Edit: Andrew H successfully used this method to disassemble and reassemble his coils. If you re interested in more information. Perhaps you could contact him. This method, like any method of coil compression has potential risk. Do so at your own risk.
I've never tried it on a Tacoma but I've seen it done on other vehicles. I can't see why it wouldn't work on ours too. I forgot the trick when I did mine. I may be helping a guy install a lift in the near future and I might try it on his. I'll post pictures and commentary if I do.
It disassembles the struts while removing them. Potentially saving an hour of labor.
What do you think?
1. Frame on jack stands/tires chocked.
2. Front tires removed.
3. Jack under lower control arm just touching it.
4. Loosen and remove nuts/bolts to brake lines as you would for standard disassembly. I also like to unplug the wheel speed sensor at the front of the spindle here to prevent breakage of the sensor or the wires.
5. Disconnect sway bar.
6. Remove three nuts at top of strut.
7. (Here is the big difference) Remove the single nut at top of strut that holds it all together. It is safe at this point because the upper an lower arms are holding it all together.
8. Loosen castle nut from ball joint about halfway and BFH the top elbow of the spindle to break it loose from the ball joint. Carefully remove the castle nut the rest of the way and support the now dangling spindle as necessary.
9. (With bolt still in bottom of strut/ lower control arm. This will keep it from slipping and flying) The strut should now be disassembled but still under pressure and trapped between UCA and LCA with the jack supporting the lower control arm
10. Lower the jack.
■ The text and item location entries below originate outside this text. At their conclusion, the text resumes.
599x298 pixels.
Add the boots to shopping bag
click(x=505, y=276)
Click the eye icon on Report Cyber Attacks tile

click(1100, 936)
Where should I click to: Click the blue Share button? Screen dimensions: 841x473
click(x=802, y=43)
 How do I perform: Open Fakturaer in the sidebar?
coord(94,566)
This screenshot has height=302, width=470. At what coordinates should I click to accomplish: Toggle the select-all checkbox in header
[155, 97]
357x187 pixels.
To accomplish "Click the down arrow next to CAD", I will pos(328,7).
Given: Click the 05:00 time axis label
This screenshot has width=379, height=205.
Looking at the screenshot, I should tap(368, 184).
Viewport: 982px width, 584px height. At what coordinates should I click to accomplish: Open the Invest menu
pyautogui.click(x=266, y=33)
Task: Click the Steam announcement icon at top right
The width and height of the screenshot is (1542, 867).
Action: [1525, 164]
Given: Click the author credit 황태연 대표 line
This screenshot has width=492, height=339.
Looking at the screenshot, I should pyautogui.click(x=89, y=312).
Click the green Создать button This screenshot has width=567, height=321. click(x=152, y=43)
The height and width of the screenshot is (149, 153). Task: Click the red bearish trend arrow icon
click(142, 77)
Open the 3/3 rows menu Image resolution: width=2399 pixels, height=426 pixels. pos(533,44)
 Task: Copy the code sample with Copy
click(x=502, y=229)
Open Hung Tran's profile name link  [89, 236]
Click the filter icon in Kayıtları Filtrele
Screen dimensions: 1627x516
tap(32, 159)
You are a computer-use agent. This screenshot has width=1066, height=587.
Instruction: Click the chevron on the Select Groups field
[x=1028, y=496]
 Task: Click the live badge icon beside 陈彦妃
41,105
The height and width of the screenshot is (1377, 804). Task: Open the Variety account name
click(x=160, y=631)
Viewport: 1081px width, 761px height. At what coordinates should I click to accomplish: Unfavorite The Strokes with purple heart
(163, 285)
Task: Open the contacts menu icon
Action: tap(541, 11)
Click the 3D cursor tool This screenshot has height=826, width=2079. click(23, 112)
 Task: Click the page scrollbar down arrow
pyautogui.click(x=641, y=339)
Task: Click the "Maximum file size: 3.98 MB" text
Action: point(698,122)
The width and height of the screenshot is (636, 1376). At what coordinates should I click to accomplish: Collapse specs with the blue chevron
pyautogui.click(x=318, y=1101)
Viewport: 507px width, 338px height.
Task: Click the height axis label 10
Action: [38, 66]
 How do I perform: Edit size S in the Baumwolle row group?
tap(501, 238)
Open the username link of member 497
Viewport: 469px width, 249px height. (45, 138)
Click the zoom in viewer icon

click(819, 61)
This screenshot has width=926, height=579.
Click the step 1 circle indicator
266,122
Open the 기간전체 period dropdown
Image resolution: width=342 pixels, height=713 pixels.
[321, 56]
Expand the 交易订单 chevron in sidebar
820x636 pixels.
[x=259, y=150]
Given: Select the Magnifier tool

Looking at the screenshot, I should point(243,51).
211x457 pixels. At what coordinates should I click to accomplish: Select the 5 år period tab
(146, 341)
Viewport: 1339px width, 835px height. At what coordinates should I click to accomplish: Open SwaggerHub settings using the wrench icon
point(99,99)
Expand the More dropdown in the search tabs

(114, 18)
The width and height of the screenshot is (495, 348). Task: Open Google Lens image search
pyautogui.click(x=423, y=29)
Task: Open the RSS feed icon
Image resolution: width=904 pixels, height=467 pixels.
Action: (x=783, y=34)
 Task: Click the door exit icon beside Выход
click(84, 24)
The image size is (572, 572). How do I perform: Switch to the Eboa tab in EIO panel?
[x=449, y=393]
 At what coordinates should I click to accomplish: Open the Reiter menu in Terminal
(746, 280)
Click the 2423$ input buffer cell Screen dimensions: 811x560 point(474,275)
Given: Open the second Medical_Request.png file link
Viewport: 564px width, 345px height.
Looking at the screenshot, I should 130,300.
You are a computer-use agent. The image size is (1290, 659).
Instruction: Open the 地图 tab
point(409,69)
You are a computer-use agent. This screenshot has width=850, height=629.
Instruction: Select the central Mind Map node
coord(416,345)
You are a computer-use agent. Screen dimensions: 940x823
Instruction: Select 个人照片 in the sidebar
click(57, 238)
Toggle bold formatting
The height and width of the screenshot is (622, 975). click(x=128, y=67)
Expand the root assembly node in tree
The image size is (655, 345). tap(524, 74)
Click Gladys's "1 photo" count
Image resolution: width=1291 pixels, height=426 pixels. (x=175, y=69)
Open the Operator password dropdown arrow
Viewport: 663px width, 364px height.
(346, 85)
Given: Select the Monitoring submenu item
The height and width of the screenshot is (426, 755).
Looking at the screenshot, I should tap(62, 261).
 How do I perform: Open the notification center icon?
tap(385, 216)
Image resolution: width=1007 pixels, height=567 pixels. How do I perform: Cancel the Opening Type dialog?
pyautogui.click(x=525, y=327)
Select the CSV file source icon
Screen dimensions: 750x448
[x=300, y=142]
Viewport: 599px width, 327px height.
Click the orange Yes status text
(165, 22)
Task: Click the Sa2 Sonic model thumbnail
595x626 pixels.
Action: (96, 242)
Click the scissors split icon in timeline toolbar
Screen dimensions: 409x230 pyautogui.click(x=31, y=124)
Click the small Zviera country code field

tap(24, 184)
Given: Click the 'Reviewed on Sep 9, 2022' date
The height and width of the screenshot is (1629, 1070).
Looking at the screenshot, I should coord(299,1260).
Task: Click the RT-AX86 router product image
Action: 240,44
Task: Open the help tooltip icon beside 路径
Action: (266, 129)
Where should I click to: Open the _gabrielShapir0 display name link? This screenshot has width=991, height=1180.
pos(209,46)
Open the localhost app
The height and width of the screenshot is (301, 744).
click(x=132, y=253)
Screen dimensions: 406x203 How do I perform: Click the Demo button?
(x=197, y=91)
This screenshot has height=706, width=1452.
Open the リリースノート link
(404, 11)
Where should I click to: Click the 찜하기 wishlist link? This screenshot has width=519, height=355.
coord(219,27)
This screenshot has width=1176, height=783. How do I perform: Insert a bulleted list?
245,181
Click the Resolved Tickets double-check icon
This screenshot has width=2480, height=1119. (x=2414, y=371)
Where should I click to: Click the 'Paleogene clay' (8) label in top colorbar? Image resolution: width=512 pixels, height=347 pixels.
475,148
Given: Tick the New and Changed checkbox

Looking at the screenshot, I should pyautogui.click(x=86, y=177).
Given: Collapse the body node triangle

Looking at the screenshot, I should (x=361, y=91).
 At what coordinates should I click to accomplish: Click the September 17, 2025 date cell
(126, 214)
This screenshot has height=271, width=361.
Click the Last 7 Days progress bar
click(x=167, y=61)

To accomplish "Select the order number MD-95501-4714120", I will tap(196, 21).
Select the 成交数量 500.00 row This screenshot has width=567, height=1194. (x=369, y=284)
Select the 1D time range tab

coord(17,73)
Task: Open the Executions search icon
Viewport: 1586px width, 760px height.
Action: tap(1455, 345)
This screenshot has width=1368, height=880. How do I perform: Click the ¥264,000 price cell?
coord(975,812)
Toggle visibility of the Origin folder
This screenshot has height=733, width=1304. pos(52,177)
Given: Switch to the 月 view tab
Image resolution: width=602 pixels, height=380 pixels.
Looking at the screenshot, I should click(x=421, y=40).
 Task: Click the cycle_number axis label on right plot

This will allow the coil pressure to release. When you get low enough, the coil will be "relaxed". Remove the lower strut bolt and pull the pieces out
11. You've both removed and disassembled your strut!
12. Repeat on other side
I've actually even seen this process reversed to re-assemble and re-install the strut but I personally would use a coil compressor to load the strut and re-install it the "standard" way
Anyone who has done this job the standard way before knows the coil compression for disassembly and re-assembly is the bulk of the project. This method could potentially cut an hour off the work time. Not to mention the headaches and busted knuckles. It could also potentially be safer to release the pressure of the coil while still in the truck vs. the standard way using coil compressors.
Questions? Comments? Can you see why this wouldn't work on our trucks? Feel free to tell me I'm insane.